[WHAT TO WORK ON] In the material below, rewrite the part that opens with the line containing "Locate an element on the page. The width" and closes with the line containing "very [694, 1901]", swapping "Charity" for "Donate" and leaving everything else as it is. Output only those lines.

[GIVEN DATA]
* Begin *

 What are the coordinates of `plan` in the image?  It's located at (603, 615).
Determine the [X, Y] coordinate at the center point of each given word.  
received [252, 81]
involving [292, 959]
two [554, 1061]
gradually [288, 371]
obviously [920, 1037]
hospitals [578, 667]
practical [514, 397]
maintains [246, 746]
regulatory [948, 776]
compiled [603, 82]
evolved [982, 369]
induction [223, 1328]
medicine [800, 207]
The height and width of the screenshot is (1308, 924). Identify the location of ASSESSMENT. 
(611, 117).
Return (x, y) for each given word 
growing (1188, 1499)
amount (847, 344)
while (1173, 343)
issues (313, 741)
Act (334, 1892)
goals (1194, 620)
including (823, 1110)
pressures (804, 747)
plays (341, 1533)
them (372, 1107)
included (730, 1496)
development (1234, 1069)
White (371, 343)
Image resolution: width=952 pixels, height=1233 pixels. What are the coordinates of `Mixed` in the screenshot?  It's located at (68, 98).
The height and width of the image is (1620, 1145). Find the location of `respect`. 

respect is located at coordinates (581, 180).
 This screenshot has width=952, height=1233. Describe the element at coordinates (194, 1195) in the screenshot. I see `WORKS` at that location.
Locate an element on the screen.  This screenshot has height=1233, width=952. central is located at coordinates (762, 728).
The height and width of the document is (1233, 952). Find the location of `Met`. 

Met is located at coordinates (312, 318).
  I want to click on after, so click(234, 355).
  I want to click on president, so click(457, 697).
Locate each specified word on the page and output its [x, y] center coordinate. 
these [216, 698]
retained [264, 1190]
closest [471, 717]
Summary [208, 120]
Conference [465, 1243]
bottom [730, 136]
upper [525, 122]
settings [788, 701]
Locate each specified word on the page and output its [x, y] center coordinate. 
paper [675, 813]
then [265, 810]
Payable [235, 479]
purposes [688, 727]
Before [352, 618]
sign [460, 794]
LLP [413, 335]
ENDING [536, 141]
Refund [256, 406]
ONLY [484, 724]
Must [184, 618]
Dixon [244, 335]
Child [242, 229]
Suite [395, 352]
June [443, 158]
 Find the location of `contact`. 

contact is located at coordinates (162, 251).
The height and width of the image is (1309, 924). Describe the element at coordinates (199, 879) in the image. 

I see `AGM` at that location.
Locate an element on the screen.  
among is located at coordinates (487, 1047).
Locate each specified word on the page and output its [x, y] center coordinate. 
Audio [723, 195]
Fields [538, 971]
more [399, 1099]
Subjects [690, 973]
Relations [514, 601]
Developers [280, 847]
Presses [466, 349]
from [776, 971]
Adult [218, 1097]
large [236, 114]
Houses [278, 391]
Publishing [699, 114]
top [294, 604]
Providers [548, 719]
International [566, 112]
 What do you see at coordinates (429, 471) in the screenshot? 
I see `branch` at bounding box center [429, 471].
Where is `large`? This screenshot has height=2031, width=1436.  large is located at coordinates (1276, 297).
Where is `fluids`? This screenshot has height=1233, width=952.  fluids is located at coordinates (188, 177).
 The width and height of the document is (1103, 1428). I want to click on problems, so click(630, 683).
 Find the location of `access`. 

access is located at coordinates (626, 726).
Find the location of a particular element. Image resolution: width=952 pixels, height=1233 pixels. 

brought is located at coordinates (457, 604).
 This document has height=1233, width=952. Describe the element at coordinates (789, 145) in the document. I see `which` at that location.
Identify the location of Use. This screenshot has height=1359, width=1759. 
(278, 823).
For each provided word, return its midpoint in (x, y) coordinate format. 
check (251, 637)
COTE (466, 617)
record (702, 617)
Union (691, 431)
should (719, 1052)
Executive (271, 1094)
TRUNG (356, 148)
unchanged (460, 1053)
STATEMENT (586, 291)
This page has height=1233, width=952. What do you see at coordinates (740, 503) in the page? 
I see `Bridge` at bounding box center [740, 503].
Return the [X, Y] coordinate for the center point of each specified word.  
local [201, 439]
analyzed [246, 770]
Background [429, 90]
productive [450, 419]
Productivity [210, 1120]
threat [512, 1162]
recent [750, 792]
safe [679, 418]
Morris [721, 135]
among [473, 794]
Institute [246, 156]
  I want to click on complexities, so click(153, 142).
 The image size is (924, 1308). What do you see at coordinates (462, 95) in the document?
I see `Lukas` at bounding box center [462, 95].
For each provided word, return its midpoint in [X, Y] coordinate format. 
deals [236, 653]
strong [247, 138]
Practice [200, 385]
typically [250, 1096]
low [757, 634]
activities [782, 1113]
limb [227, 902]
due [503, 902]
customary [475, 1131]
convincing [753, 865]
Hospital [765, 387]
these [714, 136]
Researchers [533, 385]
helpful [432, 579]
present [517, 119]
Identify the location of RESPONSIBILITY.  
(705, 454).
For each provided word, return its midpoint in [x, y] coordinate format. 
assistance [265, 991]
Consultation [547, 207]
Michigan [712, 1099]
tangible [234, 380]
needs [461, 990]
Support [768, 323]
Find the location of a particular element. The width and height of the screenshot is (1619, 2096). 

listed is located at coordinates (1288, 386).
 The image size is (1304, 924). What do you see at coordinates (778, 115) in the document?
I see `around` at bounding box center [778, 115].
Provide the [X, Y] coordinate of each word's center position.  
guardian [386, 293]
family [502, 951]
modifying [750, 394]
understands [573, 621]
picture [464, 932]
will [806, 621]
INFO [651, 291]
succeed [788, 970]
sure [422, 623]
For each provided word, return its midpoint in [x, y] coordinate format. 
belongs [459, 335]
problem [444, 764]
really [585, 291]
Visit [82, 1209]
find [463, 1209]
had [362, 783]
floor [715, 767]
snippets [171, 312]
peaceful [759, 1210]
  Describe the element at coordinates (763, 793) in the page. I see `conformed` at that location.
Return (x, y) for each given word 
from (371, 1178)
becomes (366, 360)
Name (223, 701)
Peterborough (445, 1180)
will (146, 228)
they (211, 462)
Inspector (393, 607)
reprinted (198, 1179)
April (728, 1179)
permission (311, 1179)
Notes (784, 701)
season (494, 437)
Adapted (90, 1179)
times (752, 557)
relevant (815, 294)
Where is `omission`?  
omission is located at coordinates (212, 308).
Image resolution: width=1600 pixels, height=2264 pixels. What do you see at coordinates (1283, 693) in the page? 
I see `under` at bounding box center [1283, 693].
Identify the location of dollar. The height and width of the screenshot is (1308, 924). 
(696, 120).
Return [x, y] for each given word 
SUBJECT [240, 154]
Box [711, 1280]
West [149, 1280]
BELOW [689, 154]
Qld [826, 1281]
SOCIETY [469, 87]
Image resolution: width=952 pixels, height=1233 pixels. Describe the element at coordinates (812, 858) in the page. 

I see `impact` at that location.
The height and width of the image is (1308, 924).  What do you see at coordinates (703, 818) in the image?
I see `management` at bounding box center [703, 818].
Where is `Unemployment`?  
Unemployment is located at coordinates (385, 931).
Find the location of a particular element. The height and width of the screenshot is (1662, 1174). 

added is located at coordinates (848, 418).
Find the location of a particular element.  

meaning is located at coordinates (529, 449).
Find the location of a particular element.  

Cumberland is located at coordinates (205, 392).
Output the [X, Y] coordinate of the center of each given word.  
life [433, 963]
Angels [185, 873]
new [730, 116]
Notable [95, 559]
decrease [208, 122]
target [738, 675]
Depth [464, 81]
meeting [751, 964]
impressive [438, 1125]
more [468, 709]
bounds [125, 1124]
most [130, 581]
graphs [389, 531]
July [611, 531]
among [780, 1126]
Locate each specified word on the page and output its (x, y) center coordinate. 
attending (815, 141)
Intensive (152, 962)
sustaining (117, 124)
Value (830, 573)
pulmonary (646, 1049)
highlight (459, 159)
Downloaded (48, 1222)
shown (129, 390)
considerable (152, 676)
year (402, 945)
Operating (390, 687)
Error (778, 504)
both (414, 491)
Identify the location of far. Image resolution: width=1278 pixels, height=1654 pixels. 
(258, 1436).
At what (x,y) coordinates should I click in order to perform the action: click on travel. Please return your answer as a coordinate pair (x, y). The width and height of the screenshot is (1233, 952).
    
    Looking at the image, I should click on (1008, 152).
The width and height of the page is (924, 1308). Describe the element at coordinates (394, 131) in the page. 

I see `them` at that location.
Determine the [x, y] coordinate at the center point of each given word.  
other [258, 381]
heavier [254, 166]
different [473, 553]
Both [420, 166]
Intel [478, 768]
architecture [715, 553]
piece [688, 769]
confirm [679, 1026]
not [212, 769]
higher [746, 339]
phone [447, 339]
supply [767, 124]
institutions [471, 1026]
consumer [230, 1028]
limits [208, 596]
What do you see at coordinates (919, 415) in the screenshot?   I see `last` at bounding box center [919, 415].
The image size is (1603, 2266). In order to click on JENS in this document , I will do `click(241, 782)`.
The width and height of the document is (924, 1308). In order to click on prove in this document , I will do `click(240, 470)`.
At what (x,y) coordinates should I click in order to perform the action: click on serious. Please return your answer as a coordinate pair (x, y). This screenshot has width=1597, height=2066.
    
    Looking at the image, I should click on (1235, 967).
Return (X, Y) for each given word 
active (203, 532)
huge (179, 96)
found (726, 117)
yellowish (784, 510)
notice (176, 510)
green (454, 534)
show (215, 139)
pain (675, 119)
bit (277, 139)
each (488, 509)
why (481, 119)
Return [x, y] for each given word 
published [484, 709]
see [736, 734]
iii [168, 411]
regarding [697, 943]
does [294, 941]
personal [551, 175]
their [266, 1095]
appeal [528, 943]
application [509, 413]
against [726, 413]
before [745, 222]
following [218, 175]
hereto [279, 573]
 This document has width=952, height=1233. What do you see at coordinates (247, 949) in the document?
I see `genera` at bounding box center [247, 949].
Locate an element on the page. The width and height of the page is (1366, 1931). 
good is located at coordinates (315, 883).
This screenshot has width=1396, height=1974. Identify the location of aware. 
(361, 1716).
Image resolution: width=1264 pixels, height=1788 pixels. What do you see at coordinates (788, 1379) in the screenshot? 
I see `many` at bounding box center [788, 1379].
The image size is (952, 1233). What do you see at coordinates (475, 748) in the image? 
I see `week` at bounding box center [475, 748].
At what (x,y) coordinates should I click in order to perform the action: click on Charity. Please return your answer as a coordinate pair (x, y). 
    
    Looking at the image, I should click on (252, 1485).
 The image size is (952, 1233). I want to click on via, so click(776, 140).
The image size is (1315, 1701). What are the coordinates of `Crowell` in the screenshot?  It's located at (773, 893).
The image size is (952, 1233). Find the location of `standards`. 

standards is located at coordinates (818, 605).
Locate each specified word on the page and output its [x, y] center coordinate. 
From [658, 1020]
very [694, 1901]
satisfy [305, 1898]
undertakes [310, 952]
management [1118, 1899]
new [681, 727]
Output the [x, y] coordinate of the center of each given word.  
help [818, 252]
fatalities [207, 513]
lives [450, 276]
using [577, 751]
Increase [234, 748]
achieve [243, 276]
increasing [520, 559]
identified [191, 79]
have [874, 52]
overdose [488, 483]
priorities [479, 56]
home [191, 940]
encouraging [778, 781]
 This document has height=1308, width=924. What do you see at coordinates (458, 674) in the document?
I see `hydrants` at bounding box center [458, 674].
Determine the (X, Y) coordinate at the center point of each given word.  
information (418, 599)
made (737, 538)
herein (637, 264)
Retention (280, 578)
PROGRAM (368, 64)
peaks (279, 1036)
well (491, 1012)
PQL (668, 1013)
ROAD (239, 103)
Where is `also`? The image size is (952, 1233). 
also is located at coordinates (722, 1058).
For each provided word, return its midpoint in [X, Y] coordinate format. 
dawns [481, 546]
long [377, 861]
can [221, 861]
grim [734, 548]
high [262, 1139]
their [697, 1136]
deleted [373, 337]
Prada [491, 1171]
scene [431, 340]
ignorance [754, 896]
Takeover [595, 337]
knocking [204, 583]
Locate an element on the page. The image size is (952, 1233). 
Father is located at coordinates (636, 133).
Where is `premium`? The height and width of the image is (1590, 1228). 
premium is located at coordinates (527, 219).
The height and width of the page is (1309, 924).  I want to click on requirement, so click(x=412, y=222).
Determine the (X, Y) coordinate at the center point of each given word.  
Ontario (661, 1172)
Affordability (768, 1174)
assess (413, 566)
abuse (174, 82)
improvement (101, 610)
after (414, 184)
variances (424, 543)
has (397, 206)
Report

* End *

[COMPLETE ANSWER]
Locate an element on the page. The width and height of the page is (1366, 1931). 
good is located at coordinates (315, 883).
This screenshot has width=1396, height=1974. Identify the location of aware. 
(361, 1716).
Image resolution: width=1264 pixels, height=1788 pixels. What do you see at coordinates (788, 1379) in the screenshot? 
I see `many` at bounding box center [788, 1379].
The image size is (952, 1233). What do you see at coordinates (475, 748) in the image? 
I see `week` at bounding box center [475, 748].
At what (x,y) coordinates should I click in order to perform the action: click on Donate. Please return your answer as a coordinate pair (x, y). 
    
    Looking at the image, I should click on (252, 1485).
 The image size is (952, 1233). I want to click on via, so click(776, 140).
The image size is (1315, 1701). What are the coordinates of `Crowell` in the screenshot?  It's located at (773, 893).
The image size is (952, 1233). Find the location of `standards`. 

standards is located at coordinates (818, 605).
Locate each specified word on the page and output its [x, y] center coordinate. 
From [658, 1020]
very [694, 1901]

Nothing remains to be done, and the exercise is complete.